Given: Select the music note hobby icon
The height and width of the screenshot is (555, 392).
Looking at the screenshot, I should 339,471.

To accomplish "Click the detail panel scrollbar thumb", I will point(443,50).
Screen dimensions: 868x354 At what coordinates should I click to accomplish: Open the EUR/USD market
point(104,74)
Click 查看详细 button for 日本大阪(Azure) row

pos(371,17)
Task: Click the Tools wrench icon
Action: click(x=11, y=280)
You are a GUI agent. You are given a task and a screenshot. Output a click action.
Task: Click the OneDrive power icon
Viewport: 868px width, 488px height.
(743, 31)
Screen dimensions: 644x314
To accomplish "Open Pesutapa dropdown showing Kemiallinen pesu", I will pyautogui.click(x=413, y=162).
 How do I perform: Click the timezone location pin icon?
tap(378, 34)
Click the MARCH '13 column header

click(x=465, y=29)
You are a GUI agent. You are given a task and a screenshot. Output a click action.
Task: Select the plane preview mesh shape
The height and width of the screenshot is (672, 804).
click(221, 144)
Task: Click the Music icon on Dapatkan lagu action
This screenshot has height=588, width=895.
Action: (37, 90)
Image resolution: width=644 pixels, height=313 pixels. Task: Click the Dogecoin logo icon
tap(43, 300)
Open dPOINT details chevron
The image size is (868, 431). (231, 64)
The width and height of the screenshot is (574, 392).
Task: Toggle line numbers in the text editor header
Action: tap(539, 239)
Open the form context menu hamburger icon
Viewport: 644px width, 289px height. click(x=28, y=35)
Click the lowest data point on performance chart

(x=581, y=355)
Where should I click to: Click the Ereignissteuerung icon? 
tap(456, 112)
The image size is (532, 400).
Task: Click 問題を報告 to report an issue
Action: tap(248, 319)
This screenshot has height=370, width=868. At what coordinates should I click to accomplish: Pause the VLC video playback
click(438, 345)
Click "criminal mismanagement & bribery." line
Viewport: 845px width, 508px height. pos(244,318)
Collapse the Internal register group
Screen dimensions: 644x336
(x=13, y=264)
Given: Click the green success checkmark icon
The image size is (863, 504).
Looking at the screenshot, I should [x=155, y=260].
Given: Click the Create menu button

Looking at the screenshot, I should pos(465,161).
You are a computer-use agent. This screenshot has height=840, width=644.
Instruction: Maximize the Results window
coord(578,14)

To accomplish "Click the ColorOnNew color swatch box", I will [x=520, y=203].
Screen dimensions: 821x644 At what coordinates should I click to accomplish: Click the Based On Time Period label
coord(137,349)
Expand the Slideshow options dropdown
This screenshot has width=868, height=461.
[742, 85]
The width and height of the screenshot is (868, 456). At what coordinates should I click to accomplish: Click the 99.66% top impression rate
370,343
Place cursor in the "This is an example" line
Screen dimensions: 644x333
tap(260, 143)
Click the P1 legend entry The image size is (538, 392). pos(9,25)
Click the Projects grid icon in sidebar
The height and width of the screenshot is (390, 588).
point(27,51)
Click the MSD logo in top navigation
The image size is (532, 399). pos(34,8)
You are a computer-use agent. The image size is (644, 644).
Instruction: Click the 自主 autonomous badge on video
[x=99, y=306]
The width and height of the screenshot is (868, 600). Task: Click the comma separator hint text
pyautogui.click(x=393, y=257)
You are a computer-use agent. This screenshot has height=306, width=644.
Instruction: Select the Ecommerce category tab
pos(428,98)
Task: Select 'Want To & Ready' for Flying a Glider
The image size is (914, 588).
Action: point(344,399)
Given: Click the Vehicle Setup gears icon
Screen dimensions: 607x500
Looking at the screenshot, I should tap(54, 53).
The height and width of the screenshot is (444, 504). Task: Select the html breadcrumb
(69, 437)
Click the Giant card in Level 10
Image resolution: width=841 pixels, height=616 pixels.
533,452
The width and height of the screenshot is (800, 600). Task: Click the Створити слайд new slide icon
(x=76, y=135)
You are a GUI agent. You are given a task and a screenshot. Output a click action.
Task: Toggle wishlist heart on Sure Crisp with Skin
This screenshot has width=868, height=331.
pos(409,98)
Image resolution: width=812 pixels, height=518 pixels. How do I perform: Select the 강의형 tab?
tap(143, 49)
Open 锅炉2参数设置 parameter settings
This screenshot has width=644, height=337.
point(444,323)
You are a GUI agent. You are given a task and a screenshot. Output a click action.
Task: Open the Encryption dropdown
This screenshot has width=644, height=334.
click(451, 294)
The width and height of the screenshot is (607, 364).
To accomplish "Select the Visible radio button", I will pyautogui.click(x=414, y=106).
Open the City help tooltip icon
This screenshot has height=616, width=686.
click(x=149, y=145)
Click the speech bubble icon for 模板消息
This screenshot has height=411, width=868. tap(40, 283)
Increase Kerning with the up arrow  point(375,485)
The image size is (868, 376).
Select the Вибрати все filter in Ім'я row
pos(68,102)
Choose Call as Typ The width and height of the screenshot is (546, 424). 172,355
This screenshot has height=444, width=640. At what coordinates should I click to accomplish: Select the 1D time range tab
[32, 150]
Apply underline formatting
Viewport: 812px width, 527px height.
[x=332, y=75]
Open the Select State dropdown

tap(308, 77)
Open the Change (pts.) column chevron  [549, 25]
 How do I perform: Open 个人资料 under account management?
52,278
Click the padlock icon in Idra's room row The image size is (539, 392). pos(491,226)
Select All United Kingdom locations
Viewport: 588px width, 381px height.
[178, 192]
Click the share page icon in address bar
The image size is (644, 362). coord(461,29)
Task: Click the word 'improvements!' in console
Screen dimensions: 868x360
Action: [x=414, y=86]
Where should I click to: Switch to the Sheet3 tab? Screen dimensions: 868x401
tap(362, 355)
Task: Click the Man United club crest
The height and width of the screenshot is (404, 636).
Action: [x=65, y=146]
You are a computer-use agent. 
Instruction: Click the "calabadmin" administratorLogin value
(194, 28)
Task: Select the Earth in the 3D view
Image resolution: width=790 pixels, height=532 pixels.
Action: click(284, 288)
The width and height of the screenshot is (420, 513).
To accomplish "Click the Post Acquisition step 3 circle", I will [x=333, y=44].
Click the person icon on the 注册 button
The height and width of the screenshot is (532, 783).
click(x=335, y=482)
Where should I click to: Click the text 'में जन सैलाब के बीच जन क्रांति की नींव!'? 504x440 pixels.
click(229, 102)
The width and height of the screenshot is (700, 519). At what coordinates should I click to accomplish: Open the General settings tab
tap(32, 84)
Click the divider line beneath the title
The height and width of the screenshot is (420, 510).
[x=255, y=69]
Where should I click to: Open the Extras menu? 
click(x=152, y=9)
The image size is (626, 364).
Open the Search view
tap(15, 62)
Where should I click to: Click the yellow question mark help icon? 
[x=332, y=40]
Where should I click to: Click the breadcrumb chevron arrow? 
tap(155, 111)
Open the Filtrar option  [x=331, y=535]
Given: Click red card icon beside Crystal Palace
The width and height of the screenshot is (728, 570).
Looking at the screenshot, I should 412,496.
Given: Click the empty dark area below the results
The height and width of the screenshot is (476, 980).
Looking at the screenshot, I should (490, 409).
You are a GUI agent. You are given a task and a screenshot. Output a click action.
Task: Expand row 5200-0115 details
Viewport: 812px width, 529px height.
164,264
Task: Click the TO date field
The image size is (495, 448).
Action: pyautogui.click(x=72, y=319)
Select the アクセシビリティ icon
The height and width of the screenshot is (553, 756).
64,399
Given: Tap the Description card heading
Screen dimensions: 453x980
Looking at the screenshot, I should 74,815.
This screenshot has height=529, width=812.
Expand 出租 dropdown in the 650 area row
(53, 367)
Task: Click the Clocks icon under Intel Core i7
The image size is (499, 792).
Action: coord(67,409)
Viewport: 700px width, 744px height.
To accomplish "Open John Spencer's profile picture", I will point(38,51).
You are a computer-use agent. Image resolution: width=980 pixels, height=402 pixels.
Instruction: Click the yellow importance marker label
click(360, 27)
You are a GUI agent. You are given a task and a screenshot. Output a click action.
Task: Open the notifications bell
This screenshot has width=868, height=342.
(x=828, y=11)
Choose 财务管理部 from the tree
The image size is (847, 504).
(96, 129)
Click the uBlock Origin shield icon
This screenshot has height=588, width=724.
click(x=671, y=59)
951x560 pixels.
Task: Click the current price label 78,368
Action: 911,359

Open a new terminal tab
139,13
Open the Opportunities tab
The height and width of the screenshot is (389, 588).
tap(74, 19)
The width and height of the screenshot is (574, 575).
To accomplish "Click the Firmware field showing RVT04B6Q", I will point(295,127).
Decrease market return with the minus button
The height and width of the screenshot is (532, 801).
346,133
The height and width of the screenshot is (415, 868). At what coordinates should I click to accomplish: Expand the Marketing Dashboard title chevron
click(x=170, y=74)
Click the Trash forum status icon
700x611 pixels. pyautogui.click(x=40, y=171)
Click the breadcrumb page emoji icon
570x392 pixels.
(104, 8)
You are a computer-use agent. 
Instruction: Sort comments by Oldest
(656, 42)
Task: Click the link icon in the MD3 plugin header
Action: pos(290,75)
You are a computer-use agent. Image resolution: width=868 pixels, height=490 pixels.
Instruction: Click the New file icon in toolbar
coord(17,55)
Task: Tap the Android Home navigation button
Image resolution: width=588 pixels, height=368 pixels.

■ ■ ■ ■ ■

Could you transcribe the entries above word for word, from the line with "The image size is (868, 376)." down to the line with "The image size is (626, 364).", keeping both?

The image size is (868, 376).
Select the Вибрати все filter in Ім'я row
pos(68,102)
Choose Call as Typ The width and height of the screenshot is (546, 424). 172,355
This screenshot has height=444, width=640. At what coordinates should I click to accomplish: Select the 1D time range tab
[32, 150]
Apply underline formatting
Viewport: 812px width, 527px height.
[x=332, y=75]
Open the Select State dropdown

tap(308, 77)
Open the Change (pts.) column chevron  [549, 25]
 How do I perform: Open 个人资料 under account management?
52,278
Click the padlock icon in Idra's room row The image size is (539, 392). pos(491,226)
Select All United Kingdom locations
Viewport: 588px width, 381px height.
[178, 192]
Click the share page icon in address bar
The image size is (644, 362). coord(461,29)
Task: Click the word 'improvements!' in console
Screen dimensions: 868x360
Action: [x=414, y=86]
Where should I click to: Switch to the Sheet3 tab? Screen dimensions: 868x401
tap(362, 355)
Task: Click the Man United club crest
The height and width of the screenshot is (404, 636).
Action: [x=65, y=146]
You are a computer-use agent. 
Instruction: Click the "calabadmin" administratorLogin value
(194, 28)
Task: Select the Earth in the 3D view
Image resolution: width=790 pixels, height=532 pixels.
Action: click(284, 288)
The width and height of the screenshot is (420, 513).
To accomplish "Click the Post Acquisition step 3 circle", I will [x=333, y=44].
Click the person icon on the 注册 button
The height and width of the screenshot is (532, 783).
click(x=335, y=482)
Where should I click to: Click the text 'में जन सैलाब के बीच जन क्रांति की नींव!'? 504x440 pixels.
click(229, 102)
The width and height of the screenshot is (700, 519). At what coordinates should I click to accomplish: Open the General settings tab
tap(32, 84)
Click the divider line beneath the title
The height and width of the screenshot is (420, 510).
[x=255, y=69]
Where should I click to: Open the Extras menu? 
click(x=152, y=9)
The image size is (626, 364).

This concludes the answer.